I take another step closer. Then another. We’re within ten feet of each other now, and I can see his features clearly—the stress, the worry.

“I told you to stay back,” he says, but the fight is leaving him. He craves my closeness as much as I crave his.

I have to know. I have to ask.

“Ryan…baby, can you read?”

“Of course, I can fucking read. I’m not an idiot, Tess.”

“Okay…then read it out to me. Read the first line. Just the first one.”

He groans, looking around hopelessly before he flashes the camera light over at me. “Is…do you spell your name T-E-R-E-S-A?”

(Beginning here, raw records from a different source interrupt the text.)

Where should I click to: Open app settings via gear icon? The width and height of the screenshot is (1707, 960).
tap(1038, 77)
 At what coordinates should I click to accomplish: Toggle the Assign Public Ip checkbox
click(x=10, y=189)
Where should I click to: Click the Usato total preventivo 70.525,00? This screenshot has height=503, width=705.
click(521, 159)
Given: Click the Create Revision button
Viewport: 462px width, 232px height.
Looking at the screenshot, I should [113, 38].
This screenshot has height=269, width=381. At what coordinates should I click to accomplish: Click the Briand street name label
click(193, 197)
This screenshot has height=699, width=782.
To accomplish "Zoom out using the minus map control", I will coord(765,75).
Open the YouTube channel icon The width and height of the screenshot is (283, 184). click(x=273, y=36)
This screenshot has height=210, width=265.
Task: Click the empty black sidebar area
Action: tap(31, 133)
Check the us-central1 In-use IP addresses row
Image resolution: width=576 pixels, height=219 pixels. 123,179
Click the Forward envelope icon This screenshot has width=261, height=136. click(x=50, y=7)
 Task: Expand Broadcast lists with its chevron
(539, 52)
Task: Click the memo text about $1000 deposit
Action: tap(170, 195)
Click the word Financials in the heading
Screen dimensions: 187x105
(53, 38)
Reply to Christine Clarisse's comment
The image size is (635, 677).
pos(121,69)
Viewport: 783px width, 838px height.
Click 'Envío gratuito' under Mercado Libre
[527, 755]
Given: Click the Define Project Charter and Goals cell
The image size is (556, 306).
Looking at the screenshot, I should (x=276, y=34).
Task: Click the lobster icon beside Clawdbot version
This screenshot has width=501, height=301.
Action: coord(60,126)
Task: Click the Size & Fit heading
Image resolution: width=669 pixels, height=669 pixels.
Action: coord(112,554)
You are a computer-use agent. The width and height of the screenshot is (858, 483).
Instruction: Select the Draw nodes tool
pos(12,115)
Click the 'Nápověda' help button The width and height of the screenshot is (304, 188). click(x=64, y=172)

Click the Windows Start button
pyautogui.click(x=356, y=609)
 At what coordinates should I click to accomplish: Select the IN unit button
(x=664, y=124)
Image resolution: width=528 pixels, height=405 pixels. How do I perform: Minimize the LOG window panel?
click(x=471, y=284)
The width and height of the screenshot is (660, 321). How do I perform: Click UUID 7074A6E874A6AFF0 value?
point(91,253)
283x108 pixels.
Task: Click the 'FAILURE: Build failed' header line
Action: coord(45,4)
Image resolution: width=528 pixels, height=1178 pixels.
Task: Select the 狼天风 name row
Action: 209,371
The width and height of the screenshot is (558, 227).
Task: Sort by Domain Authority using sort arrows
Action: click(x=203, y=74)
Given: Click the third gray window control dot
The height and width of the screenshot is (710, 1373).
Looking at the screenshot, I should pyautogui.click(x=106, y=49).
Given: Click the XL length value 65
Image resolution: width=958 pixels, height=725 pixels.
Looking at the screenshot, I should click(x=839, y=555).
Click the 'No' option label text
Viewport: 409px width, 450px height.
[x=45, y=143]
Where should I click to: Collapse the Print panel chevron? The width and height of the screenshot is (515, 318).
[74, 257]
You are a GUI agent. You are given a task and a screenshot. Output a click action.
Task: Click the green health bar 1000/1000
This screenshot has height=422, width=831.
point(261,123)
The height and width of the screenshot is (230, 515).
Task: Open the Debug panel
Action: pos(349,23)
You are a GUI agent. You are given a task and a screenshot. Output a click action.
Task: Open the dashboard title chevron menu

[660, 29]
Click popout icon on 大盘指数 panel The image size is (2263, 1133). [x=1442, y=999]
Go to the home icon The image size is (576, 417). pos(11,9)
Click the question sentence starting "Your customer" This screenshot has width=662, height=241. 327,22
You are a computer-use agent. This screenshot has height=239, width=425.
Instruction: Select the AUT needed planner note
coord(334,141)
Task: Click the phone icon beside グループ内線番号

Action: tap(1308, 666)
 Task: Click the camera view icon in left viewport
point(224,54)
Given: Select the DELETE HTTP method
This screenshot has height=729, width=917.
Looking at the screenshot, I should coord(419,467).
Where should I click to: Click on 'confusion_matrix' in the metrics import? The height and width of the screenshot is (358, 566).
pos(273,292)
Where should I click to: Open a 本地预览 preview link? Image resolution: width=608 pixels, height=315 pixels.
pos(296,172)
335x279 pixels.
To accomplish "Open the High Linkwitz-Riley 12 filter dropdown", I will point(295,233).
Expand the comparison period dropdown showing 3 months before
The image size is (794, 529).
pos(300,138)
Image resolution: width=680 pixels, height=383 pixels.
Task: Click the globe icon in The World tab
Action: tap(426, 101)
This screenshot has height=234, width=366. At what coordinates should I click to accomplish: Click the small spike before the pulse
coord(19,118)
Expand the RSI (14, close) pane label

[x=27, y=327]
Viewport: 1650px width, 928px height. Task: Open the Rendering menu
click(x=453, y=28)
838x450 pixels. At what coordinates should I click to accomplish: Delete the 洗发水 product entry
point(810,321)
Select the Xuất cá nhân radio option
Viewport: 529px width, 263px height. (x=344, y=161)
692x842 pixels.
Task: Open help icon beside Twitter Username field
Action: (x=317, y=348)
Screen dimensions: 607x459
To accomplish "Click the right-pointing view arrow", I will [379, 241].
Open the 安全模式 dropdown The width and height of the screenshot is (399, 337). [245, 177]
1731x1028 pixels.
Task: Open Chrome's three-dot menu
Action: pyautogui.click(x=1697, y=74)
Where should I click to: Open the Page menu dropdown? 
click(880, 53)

“Yes,” I reply. “Yes, that’s Teresa.”

His eyes narrow at me. “Teresa?”

“That’s my name, Ryan. My legal name is Teresa. Is that the first name listed?”

“Yeah.”

Oh, shit. Troy, what the hell did you do?

“And…do you see R-Y-A-N—”

“I know how to spell my own name.”

“Okay,” I say, as gently as possible.

“But this font is—fuck, he did it on purpose. He made the font so fucking small. He shrunk it down so I can’t read it. The letters—they all blur together.” He looks down at the page again. Then he looks back up at me, his expression anguished. “If I have time, if—I just need to take some time, and I can usually work it out, you know?”